Pada waktu penggalian orang-orang
turut meyakinkan dan menyaksikan kagum, sebab jenasah kedua tawanan Djaga satra
dan Djaga Satro tersebut, walaupun mereka sudah dikubur lebih dari 5 bulan,
jasadnya masih utuh dan tidak membusuk, kemudian setelah itu diangkat keperahu
yang sudah disediakan. Akhirnya dawuh para sepuh kita bersaudara, saudara
Sagatra yang termuda yang kita sebut dengan Djujuk Labang oleh panembahan Bangkalan
diangkat menjadi kepala Maduratan Labang (pintu gerbang) didaerah Sokobanah dan
daerah bagian atau kekuasannya ada di kecamatan Sokobanah sekarang hingga
kedesa Paleh Ketapang.
Pangkat labang pada zaman
panembahan berat sekali karena tanggung Madurabnya disegala bidang, baik
keamanannya maupun perekonomiannya dan tempat tinggal Djujuk labang tepat
disebelah timur pemakaman Batu Tampe. Dan menurut keterangan para sepuh, tepat
didepan rumah Djujuk Labang diberi pintu gerbang sebagai tanda rumah Maduratan
labang.
Pintu (Labang) tersebut ada yang
menjaga baik siang maupun malam, bila malam pintu gerbang tersebut ditutup dan
berarti siapapun jika malam tidak diperkenankan berjalan terus dan harus
menunggu hingga siang hari. Ario Djaga Astra tersebut diangkat oleh panembahan
Tjokroningrat ke V Bangkalan tahun 1747 M sebagai kepala Maduratan labang,
yaitu pintu gerbang perbatasan kraton Bangkalan dan Sumenep.

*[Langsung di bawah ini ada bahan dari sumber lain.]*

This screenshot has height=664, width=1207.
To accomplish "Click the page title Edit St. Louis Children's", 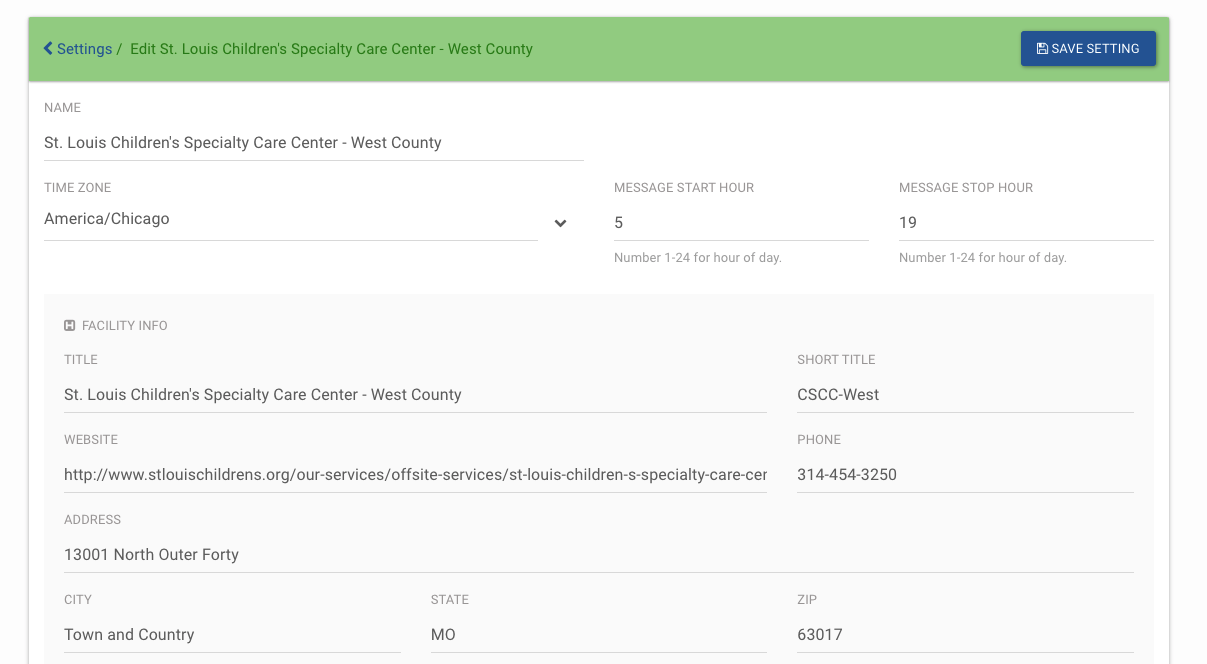I will coord(331,49).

Sebagai hadiah pada beliau kerena
bisa mengamankan pemberontakan yang ada di desa Suko sodo, atas jasa djujuk
kita (R, Djaga Astra) itulah maka daerah tersebut diberi nama Soka Ba”nah (Suka
kamu) dan oleh Djujuk kita kekuasan tanah pemberian ini diberi nama Soka banah
yang sekarang menjadi nama kecamatan Sokabanah.
Karena wilayah Sokobanah sangat luas maka para sepuh di
wiliyah ini yang sebagian besar beragama islam menyebutnya Wa`atubuilaihi yang
artinya at-taubat sehingga daerah ini diberi nama Tobai.